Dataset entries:
- - - -
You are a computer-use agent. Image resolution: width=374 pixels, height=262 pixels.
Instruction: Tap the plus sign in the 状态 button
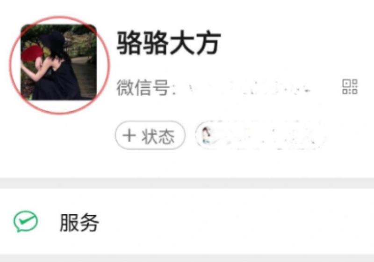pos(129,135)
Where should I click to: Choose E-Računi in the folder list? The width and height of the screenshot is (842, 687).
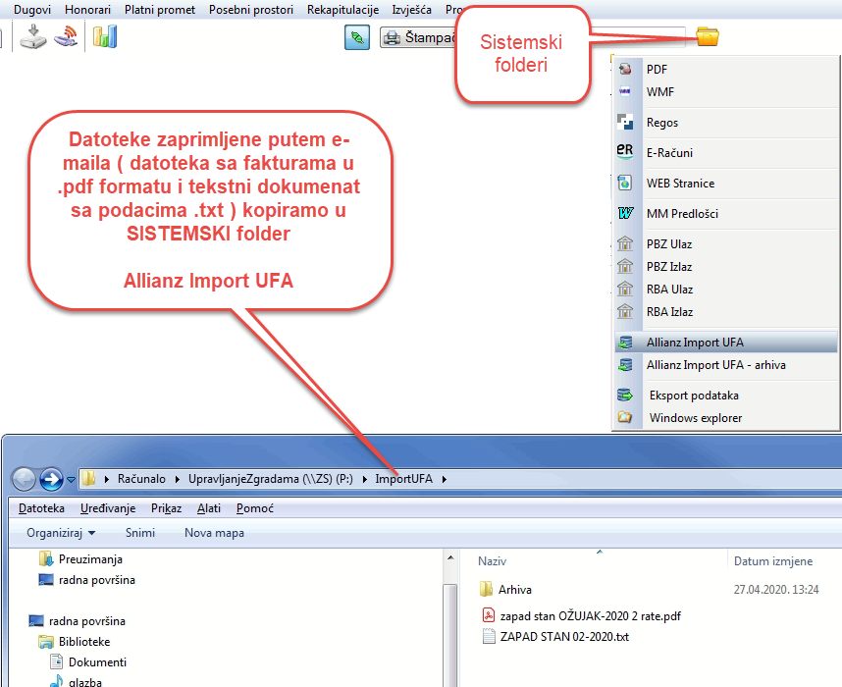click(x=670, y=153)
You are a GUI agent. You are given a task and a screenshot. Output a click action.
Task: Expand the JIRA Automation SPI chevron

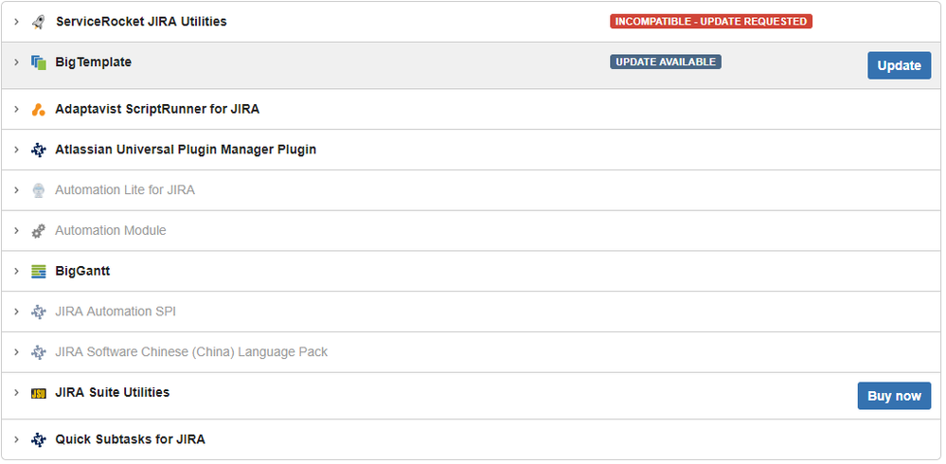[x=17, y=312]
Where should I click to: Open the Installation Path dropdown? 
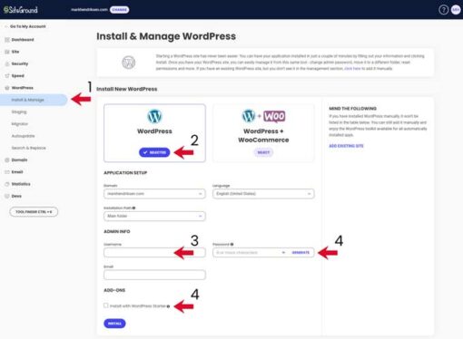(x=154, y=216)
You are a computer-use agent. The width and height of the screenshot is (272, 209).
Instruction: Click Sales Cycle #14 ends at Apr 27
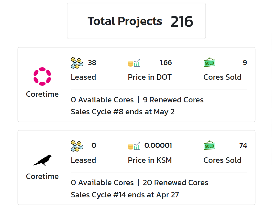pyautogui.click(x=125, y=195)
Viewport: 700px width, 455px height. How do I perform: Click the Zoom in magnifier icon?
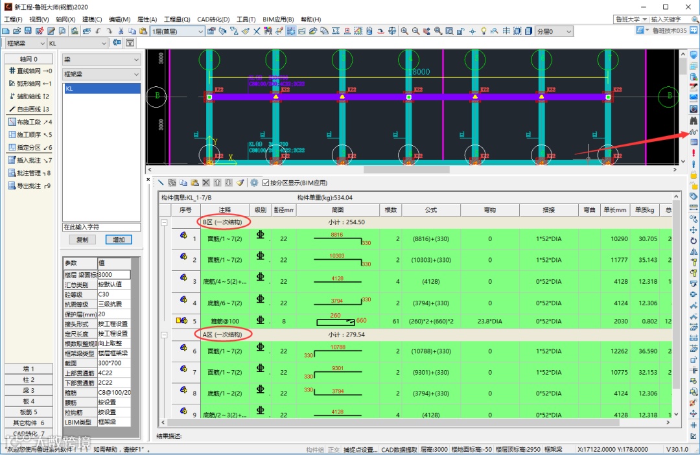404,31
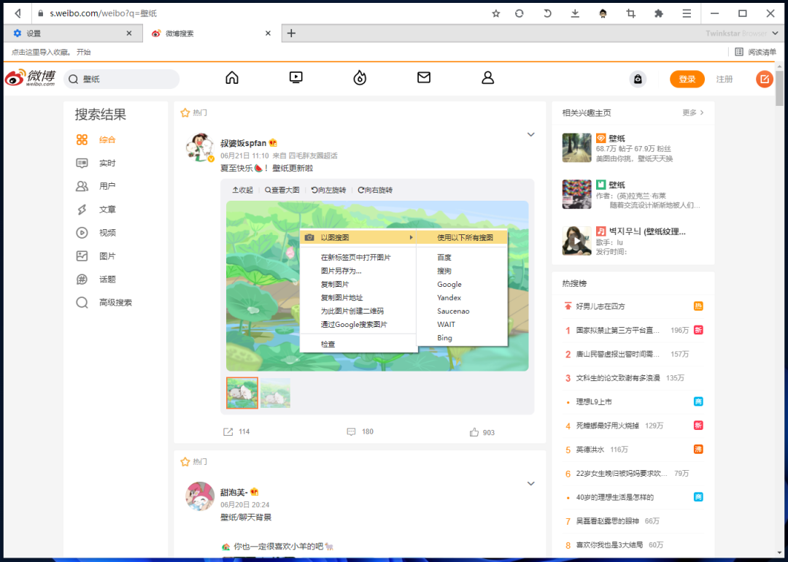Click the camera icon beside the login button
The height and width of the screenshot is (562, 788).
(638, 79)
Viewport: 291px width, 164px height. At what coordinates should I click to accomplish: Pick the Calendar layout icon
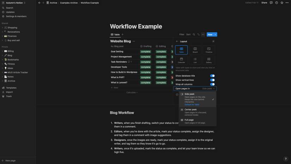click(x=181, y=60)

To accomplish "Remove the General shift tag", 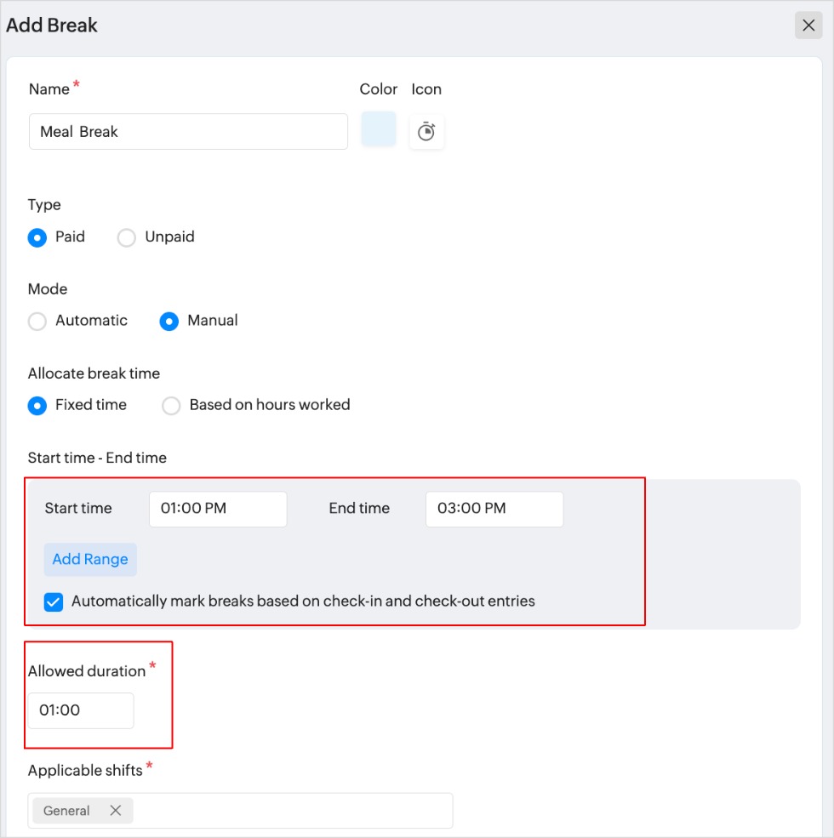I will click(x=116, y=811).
- - - -
» **ASSIGNMENT**:
In the entries above, find each line that includes the string "computer" and copy it.

» **SOLUTION TO THE EXERCISE**:
You are a computer-use agent. Image resolution: width=374 pixels, height=262 pixels.
You are a computer-use agent. The width and height of the screenshot is (272, 209).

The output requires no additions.